Collected data entries

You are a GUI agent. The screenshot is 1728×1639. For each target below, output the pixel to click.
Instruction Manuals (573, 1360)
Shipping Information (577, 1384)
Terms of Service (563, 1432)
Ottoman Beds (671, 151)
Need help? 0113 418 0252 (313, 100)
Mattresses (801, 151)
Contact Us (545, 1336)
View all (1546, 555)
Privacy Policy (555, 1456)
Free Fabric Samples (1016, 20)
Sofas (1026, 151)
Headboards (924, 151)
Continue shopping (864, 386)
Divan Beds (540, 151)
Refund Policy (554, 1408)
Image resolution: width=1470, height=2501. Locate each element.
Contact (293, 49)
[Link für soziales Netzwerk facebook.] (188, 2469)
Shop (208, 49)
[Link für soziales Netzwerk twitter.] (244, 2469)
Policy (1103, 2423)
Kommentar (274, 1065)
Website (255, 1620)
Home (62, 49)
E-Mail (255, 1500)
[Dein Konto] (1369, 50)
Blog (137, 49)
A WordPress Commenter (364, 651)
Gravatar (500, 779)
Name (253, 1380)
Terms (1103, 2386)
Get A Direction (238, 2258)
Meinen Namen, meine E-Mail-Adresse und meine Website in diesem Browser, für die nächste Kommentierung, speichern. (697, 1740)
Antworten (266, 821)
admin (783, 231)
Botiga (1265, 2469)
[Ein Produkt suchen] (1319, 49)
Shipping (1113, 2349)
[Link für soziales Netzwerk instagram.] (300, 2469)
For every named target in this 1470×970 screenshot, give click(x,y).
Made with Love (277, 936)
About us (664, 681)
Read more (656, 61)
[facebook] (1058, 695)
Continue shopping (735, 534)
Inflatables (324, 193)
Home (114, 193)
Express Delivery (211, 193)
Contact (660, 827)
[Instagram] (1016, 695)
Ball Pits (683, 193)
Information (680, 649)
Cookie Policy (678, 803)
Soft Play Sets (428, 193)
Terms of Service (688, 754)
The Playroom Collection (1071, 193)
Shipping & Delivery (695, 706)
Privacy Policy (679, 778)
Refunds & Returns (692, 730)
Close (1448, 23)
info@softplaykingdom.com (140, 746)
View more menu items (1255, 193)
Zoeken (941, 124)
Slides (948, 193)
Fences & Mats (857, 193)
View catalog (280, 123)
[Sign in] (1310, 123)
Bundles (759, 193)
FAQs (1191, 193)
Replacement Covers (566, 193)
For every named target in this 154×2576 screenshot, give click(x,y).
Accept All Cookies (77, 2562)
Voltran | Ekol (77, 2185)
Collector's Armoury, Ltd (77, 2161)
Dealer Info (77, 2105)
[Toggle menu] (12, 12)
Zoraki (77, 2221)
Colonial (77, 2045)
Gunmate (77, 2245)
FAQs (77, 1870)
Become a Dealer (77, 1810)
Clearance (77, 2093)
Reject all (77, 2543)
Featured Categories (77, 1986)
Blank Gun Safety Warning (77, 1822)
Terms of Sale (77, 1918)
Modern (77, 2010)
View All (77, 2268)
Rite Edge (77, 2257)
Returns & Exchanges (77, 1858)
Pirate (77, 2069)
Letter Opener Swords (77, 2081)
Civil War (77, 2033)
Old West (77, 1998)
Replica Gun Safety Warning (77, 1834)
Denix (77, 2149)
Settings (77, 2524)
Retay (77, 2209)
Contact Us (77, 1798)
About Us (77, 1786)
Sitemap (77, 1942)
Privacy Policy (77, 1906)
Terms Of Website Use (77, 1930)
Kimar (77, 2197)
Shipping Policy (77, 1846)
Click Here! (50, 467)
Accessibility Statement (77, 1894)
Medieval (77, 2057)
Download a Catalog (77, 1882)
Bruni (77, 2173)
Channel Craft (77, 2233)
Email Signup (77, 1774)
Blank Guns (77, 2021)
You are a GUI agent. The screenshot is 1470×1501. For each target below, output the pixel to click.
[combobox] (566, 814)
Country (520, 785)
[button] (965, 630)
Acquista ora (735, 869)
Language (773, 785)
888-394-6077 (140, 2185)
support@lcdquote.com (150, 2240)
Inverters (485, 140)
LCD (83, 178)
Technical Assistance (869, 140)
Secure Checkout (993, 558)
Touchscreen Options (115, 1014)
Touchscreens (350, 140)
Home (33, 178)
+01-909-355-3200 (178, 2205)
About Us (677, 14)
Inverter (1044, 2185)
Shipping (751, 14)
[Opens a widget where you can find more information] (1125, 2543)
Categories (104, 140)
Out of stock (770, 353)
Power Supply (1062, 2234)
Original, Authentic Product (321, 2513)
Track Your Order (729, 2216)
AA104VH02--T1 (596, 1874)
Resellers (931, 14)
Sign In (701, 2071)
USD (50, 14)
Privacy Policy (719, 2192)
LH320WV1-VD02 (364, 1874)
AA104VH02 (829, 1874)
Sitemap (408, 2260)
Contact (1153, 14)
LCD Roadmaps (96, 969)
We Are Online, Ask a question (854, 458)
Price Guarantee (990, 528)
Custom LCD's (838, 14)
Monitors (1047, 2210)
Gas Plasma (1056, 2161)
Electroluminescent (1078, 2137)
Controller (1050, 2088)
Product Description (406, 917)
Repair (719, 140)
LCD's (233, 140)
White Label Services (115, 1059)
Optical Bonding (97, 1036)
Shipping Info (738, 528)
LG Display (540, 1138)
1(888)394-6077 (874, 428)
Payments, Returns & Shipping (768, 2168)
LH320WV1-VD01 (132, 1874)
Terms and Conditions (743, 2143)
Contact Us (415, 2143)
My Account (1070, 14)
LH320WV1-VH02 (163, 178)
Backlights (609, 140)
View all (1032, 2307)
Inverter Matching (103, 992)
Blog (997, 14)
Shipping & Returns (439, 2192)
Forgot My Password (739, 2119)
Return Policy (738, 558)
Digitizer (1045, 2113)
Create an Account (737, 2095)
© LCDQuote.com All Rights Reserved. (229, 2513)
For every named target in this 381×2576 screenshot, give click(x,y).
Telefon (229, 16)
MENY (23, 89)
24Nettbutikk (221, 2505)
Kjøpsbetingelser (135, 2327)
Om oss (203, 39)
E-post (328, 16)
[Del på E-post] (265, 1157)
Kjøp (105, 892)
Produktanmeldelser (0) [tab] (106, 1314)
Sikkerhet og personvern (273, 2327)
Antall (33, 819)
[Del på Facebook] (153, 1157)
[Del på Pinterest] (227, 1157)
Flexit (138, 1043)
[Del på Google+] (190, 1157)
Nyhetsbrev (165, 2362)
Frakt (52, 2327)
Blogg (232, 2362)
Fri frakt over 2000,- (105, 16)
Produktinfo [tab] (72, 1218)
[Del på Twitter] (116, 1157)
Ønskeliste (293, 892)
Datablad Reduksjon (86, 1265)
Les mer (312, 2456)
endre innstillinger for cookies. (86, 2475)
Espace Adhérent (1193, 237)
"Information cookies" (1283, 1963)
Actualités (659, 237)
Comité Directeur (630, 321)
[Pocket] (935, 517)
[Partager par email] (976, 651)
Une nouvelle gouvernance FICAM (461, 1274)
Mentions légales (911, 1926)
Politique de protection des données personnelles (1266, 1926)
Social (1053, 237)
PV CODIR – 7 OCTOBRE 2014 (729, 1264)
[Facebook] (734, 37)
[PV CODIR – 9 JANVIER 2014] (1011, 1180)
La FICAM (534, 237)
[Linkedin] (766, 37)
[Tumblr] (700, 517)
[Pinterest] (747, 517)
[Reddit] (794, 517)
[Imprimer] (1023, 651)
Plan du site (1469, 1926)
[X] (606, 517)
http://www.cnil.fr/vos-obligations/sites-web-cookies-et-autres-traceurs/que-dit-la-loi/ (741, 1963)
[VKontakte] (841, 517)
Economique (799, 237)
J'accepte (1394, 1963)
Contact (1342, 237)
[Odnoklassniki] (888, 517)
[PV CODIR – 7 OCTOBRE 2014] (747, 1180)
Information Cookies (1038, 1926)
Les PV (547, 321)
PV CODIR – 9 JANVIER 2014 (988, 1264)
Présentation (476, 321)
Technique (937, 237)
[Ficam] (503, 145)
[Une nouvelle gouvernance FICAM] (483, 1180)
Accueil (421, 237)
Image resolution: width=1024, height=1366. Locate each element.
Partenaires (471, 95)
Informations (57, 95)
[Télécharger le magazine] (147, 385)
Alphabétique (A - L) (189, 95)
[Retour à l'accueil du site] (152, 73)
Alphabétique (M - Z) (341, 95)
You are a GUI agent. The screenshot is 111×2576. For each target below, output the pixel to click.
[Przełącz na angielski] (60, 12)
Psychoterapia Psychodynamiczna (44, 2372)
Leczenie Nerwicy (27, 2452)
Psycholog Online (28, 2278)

## Task prompt
Copy exactly the stretch of data above from the line with "info@softplaykingdom.com (140, 746)" through the line with "Country (520, 785)", and omit all other lines.

## Solution for this task
info@softplaykingdom.com (140, 746)
View more menu items (1255, 193)
Zoeken (941, 124)
Slides (948, 193)
Fences & Mats (857, 193)
View catalog (280, 123)
[Sign in] (1310, 123)
Bundles (759, 193)
FAQs (1191, 193)
Replacement Covers (566, 193)
For every named target in this 154×2576 screenshot, give click(x,y).
Accept All Cookies (77, 2562)
Voltran | Ekol (77, 2185)
Collector's Armoury, Ltd (77, 2161)
Dealer Info (77, 2105)
[Toggle menu] (12, 12)
Zoraki (77, 2221)
Colonial (77, 2045)
Gunmate (77, 2245)
FAQs (77, 1870)
Become a Dealer (77, 1810)
Clearance (77, 2093)
Reject all (77, 2543)
Featured Categories (77, 1986)
Blank Gun Safety Warning (77, 1822)
Terms of Sale (77, 1918)
Modern (77, 2010)
View All (77, 2268)
Rite Edge (77, 2257)
Returns & Exchanges (77, 1858)
Pirate (77, 2069)
Letter Opener Swords (77, 2081)
Civil War (77, 2033)
Old West (77, 1998)
Replica Gun Safety Warning (77, 1834)
Denix (77, 2149)
Settings (77, 2524)
Retay (77, 2209)
Contact Us (77, 1798)
About Us (77, 1786)
Sitemap (77, 1942)
Privacy Policy (77, 1906)
Terms Of Website Use (77, 1930)
Kimar (77, 2197)
Shipping Policy (77, 1846)
Click Here! (50, 467)
Accessibility Statement (77, 1894)
Medieval (77, 2057)
Download a Catalog (77, 1882)
Bruni (77, 2173)
Channel Craft (77, 2233)
Email Signup (77, 1774)
Blank Guns (77, 2021)
You are a GUI agent. The screenshot is 1470×1501. For each target below, output the pixel to click.
[combobox] (566, 814)
Country (520, 785)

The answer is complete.